### STATED PROBLEM
Update the lines below by replacing "Practice Areas" with "Services", leaving everything else unchanged. Omit the pictures from your output.

### TASK INPUT
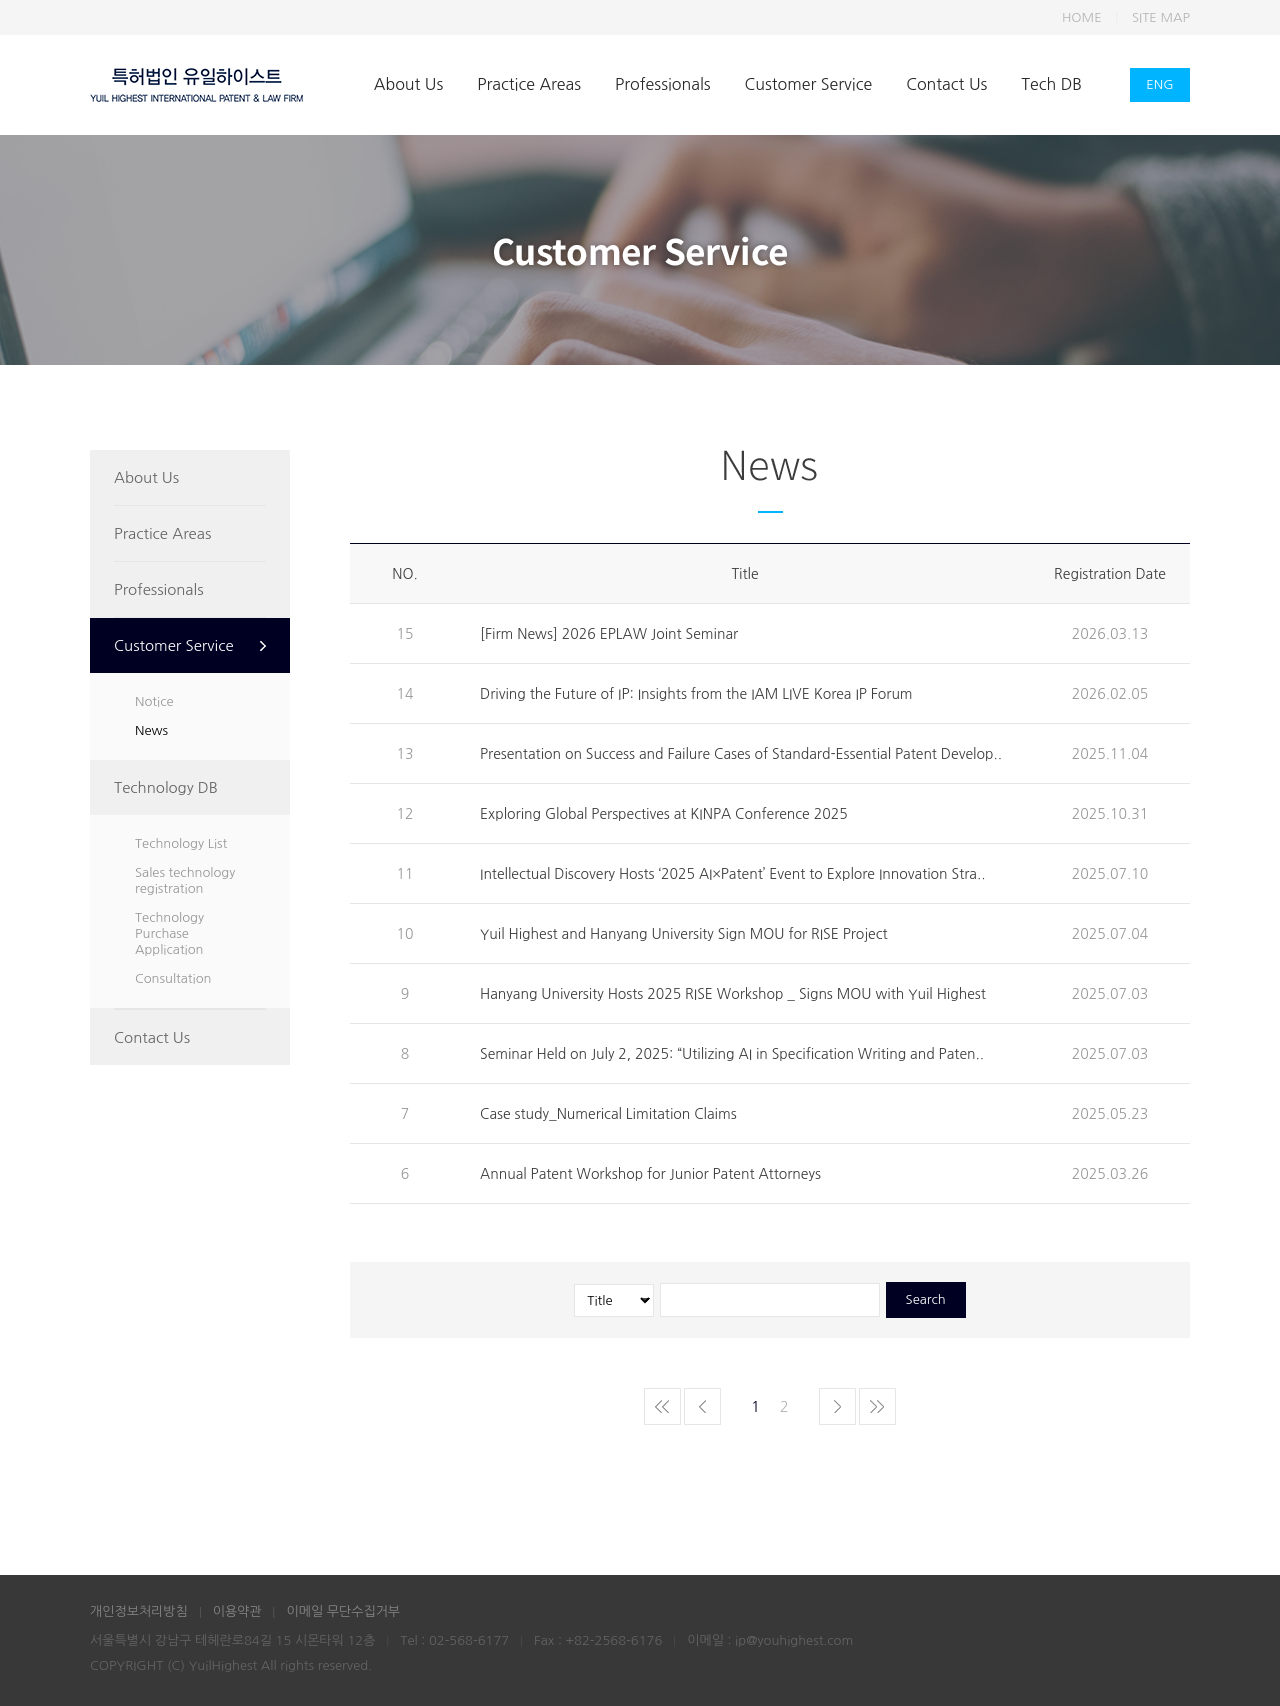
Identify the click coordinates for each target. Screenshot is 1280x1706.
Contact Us (946, 84)
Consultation (173, 978)
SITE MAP (1161, 17)
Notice (154, 701)
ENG (1159, 84)
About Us (408, 84)
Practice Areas (529, 84)
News (151, 730)
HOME (1082, 17)
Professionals (662, 84)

### CORRECT OUTPUT
Identify the click coordinates for each target. Screenshot is 1280x1706.
Contact Us (946, 84)
Consultation (173, 978)
SITE MAP (1161, 17)
Notice (154, 701)
ENG (1159, 84)
About Us (408, 84)
Services (529, 84)
News (151, 730)
HOME (1082, 17)
Professionals (662, 84)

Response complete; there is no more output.